Lambda the Ultimate

inactiveTopic Theory of Concatenative Combinators
started 10/8/2002; 6:25:49 AM - last post 10/17/2002; 8:42:30 AM
Shae Erisson - Theory of Concatenative Combinators  blueArrow
10/8/2002; 6:25:49 AM (reads: 301, responses: 4) Joy is a postfix concatenative stack-based functional language. The concatenative aspect allows the code to be extremely concise, and the stack based aspect allows for easy understanding. It claims some distant relationship to Forth and PostScript.

Kerby's paper comes from a brute force "minimal base" program he wrote in Joy.
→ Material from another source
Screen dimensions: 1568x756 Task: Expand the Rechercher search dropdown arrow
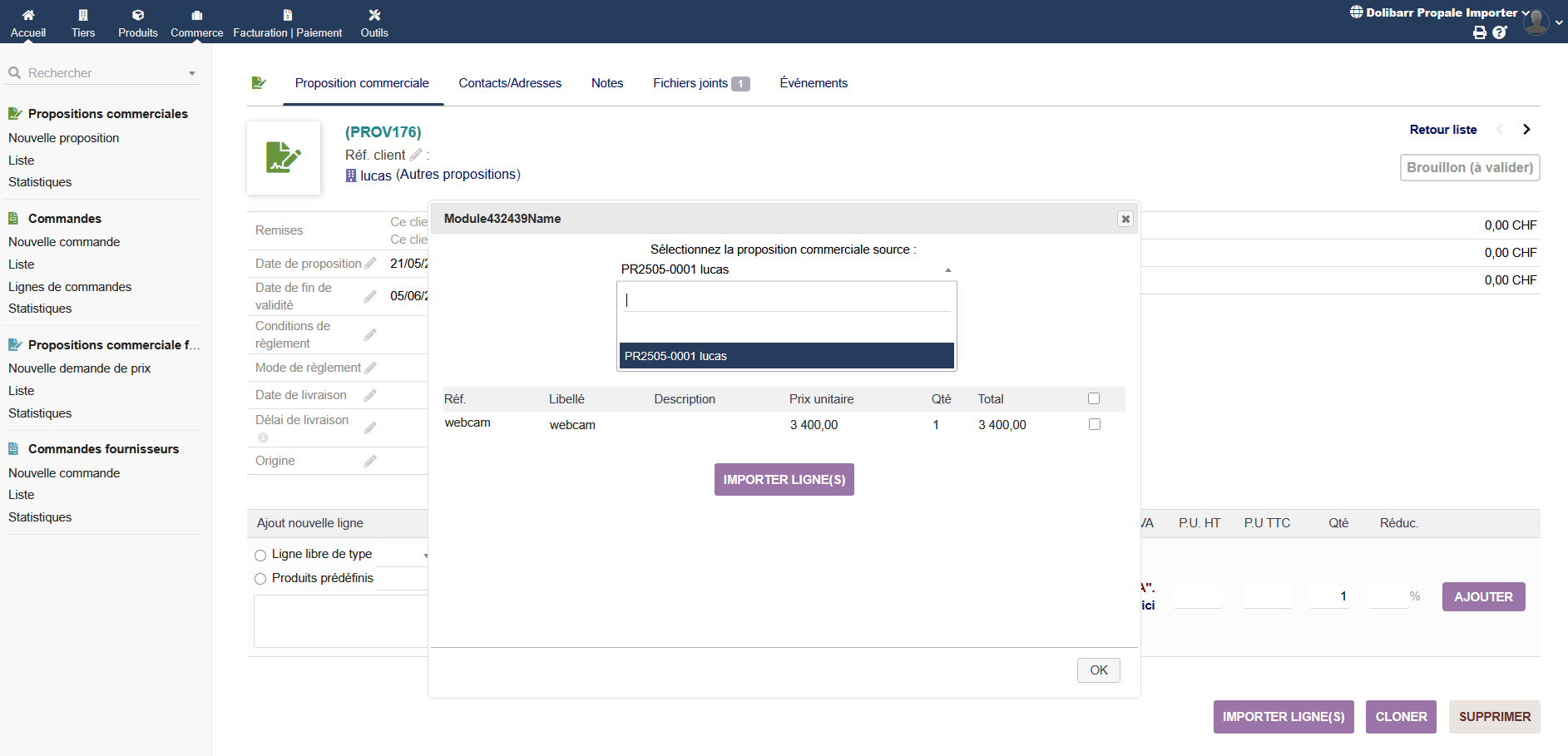point(192,73)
He uses this program to find different minimum sets of combinators for Joy.

If you'd like to learn more about Joy, here's a quick hack to give you a feel for the syntax:

(* x y percent approxEqual *) DEFINE approxEqual == 100.0 / rotate [0 =] [pop] [dup rolldown - swap /] ifte > .

Joy's homepage is at

Ehud Lamm - Re: Theory of Concatenative Combinators  blueArrow
10/8/2002; 7:03:48 AM (reads: 305, responses: 0)
the stack based aspect allows for easy understanding

And I always thought stack based languages are the worst when it comes to readability.
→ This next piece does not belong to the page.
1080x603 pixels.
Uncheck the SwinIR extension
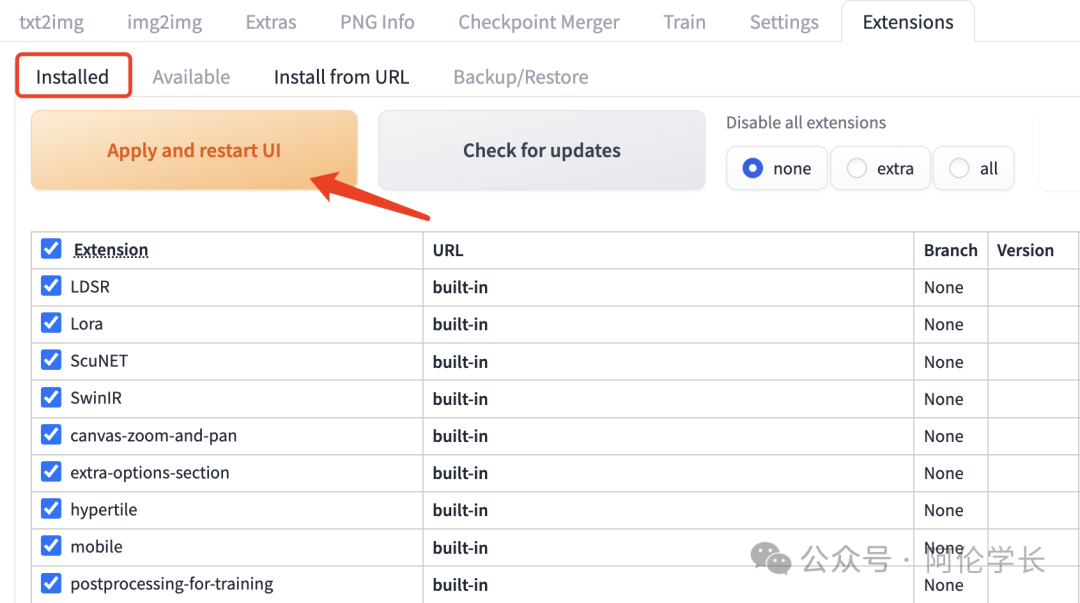click(51, 398)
Shae Erisson - Re: Theory of Concatenative Combinators  blueArrow
10/9/2002; 5:10:53 AM (reads: 286, responses: 1)
The easy part (for me) about stack-based languages is that everything happens where and when the arguments hit the stack. You don't need to worry about values changing names, they only have positions. I find that easy to track through.

Ehud Lamm - Re: Theory of Concatenative Combinators  blueArrow
10/9/2002; 11:14:26 AM (reads: 304, responses: 0)
So use (pure) functional languages...

I see your point about the code being easy to understand. I was thinking about it being easy to read -- which is not the case with stack based languages.

Frank Atanassow - Re: Theory of Concatenative Combinators  blueArrow
10/17/2002; 8:42:30 AM (reads: 282, responses: 0)
I think the "simplicity" here is largely illusory; it seems simple only because it focuses on simple problems, namely how to manipulate a stack and how to re-express yourself in postfix syntax. Like crossword puzzles, this can be a fun game to play, but it isn't usually the problem you want to be solving when you write a program.

  • Suppose I want to use a function argument which is n elements below the top of the stack. Then I have to figure out a way to pop, dup, roll, etc. to get at it without destroying the stuff above it. This is the sort of task which an optimizer is better at than a human.
  • In the same situation, I have to remember an implementation detail, where on the stack it is, rather than "simply" what its name is.
  • If you really love concatenativity, you could easily program these combinators up in a functional language anyway, so what's the point of restricting yourself to a language which only allows that means of expression?

Deja vu... I think I've written this post once before.